Olivia’s poetry had been an anchor for many men. Why hadn’t the woman herself lived up to the talent she’d been given?
He crossed the lawns of the Hall, noticing in the afternoon light that the house seemed to have changed since he came to Borcombe. Once it had seemed warmly welcoming, then haunted and alive with pain. Now—it was odd, but he could sense it strongly—there was merely emptiness. As if the occupants, man or ghost, had given up on the living and gone away. But it had only been a trick of the light, he told himself, that had once made the house seem to him so vital. And the fineness of the architecture, which led the senses astray.

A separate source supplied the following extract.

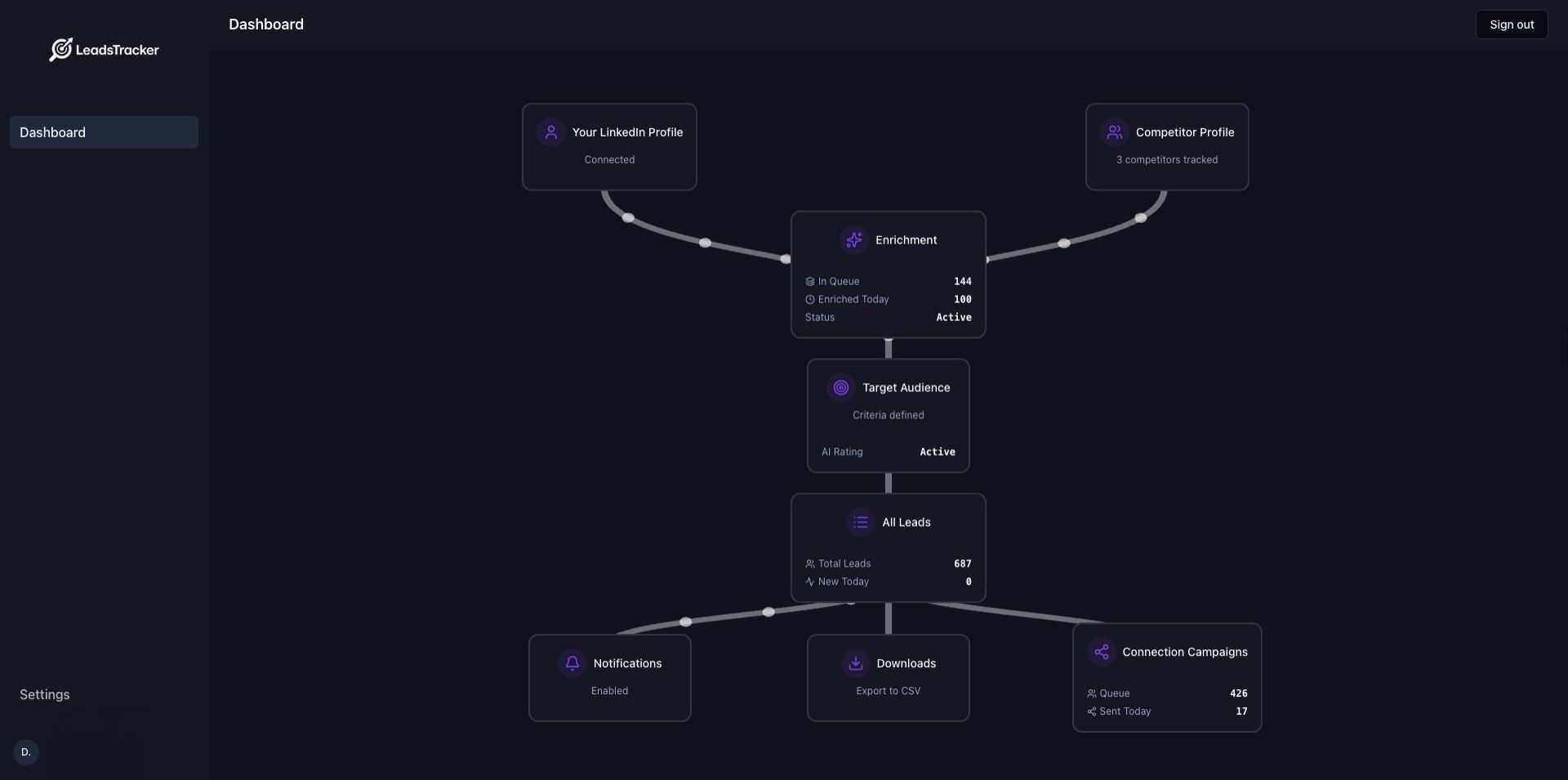The width and height of the screenshot is (1568, 780).
Task: Click the Connection Campaigns share icon
Action: (x=1101, y=651)
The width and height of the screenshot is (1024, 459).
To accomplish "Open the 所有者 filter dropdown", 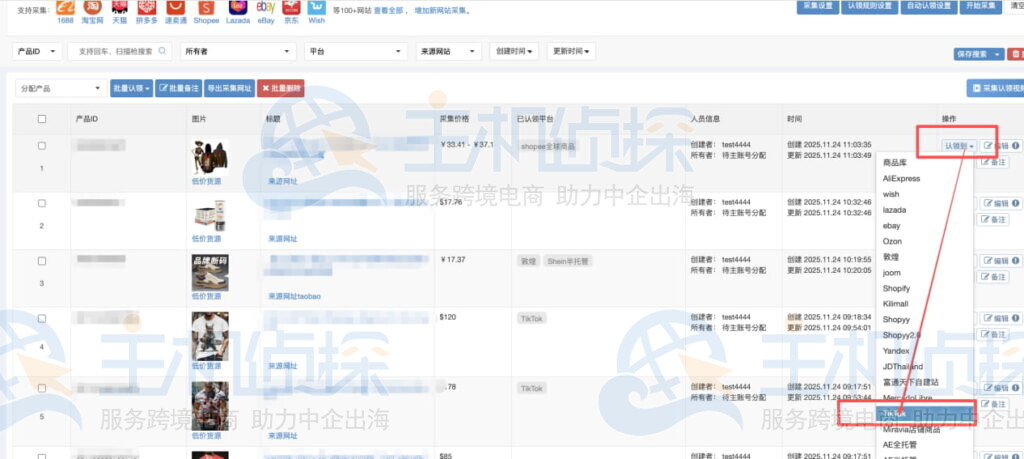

He made himself remember instead the house that he’d just visited, the Beatons’ Victorian deception. A house without a soul, his father would have called it, because it had been built to reflect a passion, not as a thing in and of itself. The ghosts there would be just as fraudulent, wanting to be noticed as part of the decor, wandering in the turrets and along the battlements like figments of the style, not as figments of reality.
He smiled at the fanciful thought.
For a time he stood down by the shore, near the rocks where Brian FitzHugh had died. Watching the sea come in, listening to Hamish reminding him that what you wanted was not to be considered as proper evidence.
“And ye’re missing something, man! Ye’re wrapped up in your feelings, because that woman made sense of the war for you, and sense of love, and blinded you with her bonny words. Use your head! Ye’ll no’ find yon murderer in the sea, nor in the answers people gie you. And ye’ll no’ find it in Rachel Marlowe’s memory, mark my words. Ye’ll find it in black and white, or gie it all up for good!”